**AIM**
Starting at the row containing "Tick the Adjustment checkbox" and ending at the last row, write those rows out again, request text included, and shift every coordinate in their answers up by 8. Omit the pictures from your output.

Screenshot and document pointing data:
################
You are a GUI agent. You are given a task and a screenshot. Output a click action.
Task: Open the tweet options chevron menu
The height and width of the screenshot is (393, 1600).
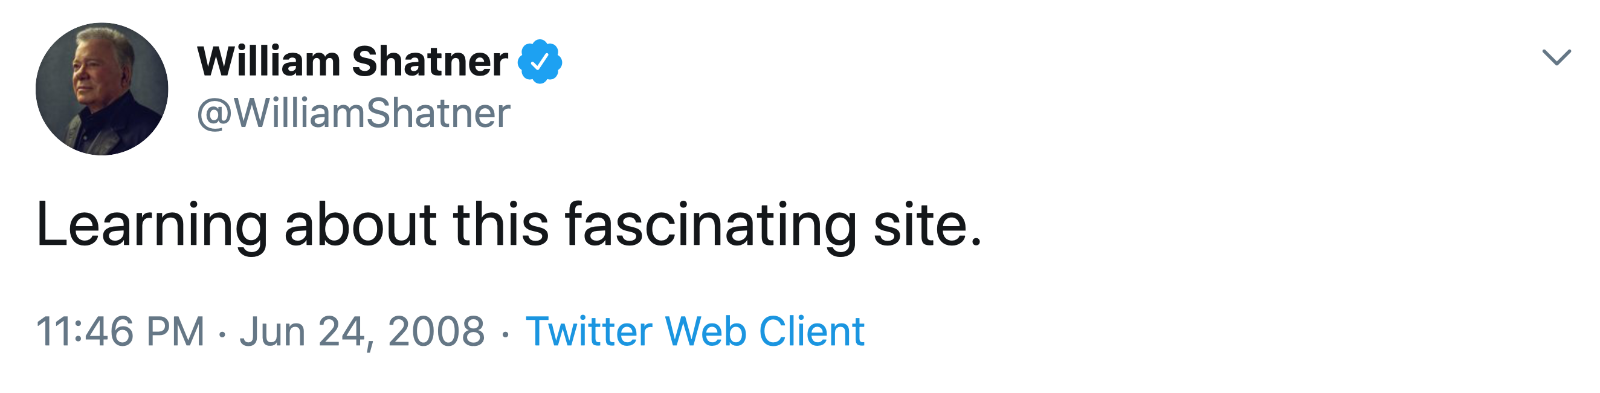[1557, 57]
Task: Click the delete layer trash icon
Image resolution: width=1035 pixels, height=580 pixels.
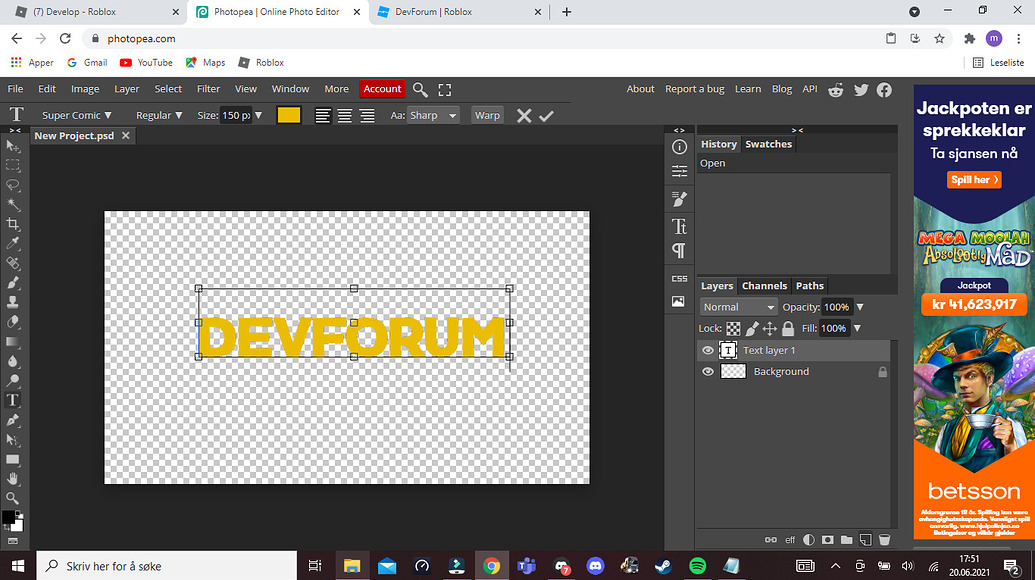Action: pyautogui.click(x=883, y=539)
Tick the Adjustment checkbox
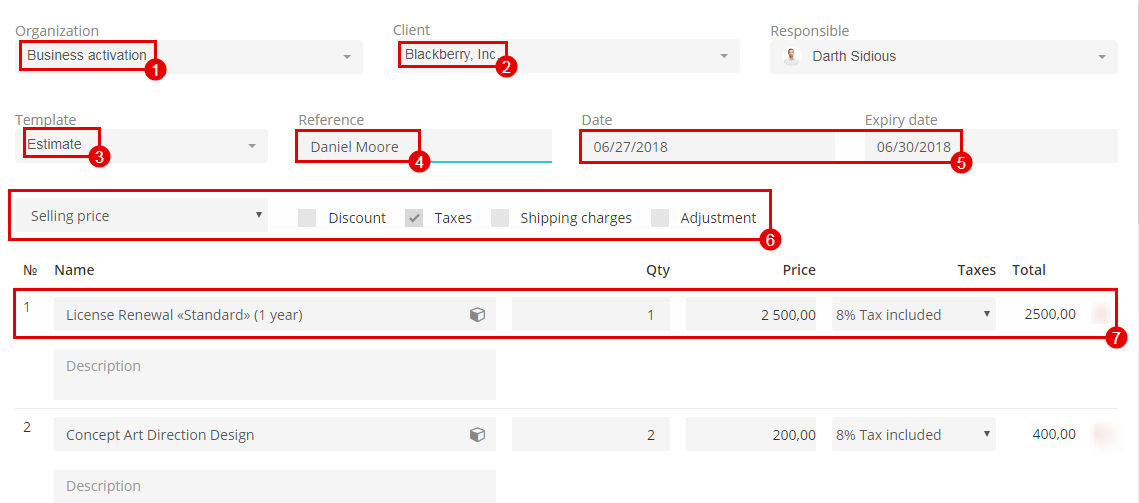 coord(660,217)
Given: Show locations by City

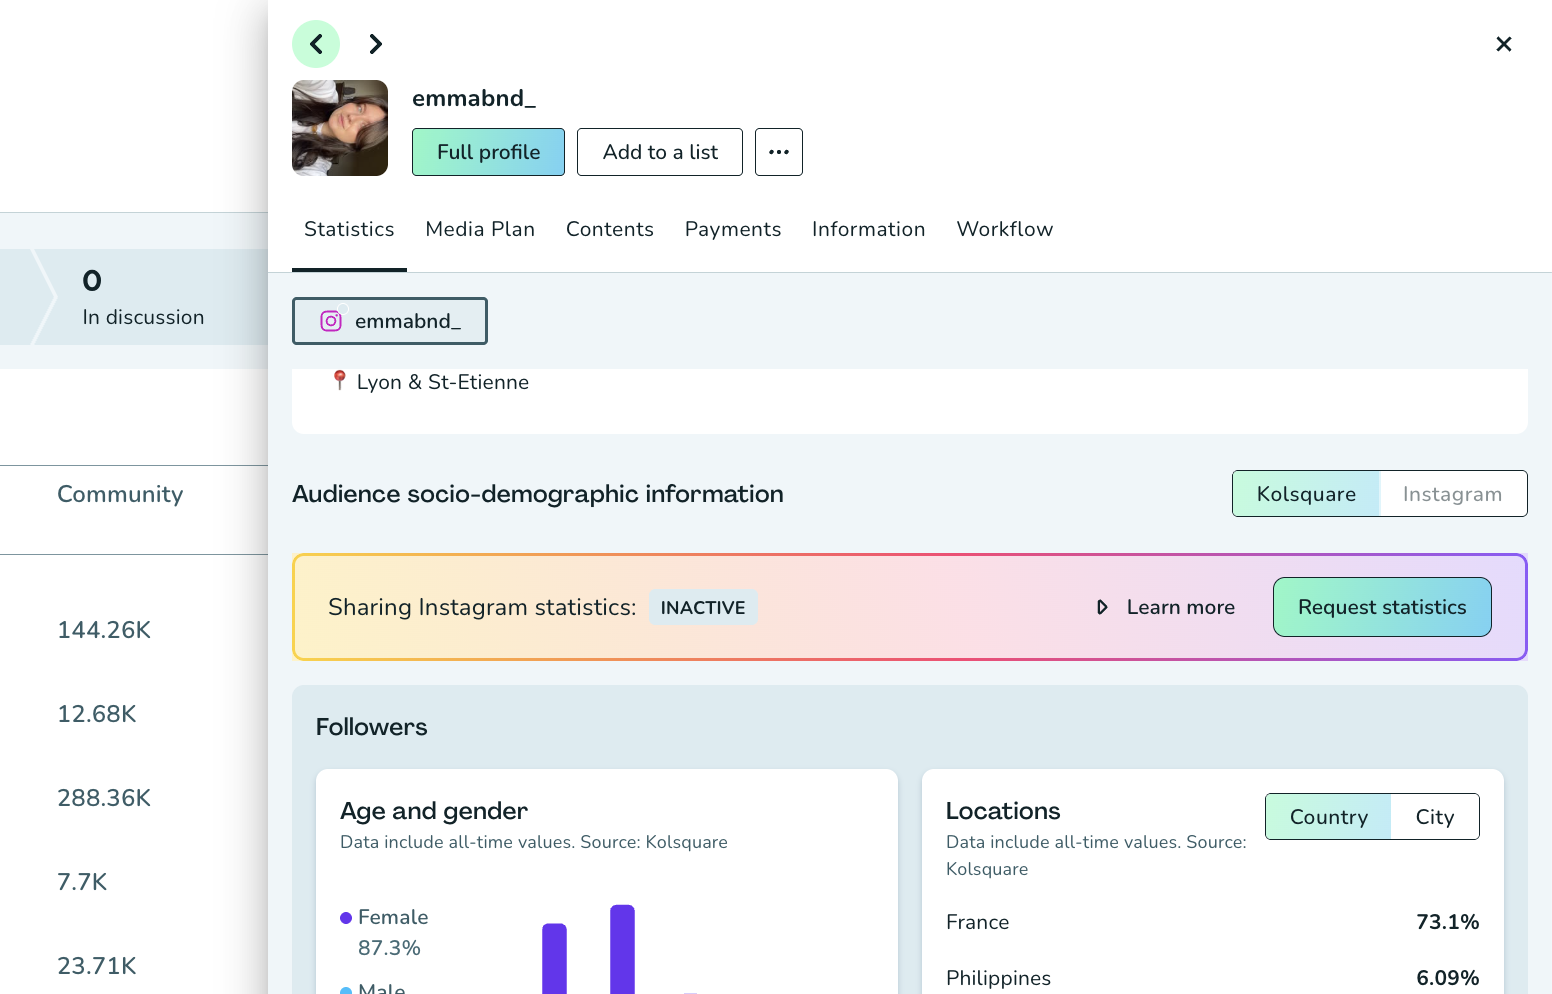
################
**ANSWER BELOW**
Tick the Adjustment checkbox
 coord(668,225)
Given: Show locations by City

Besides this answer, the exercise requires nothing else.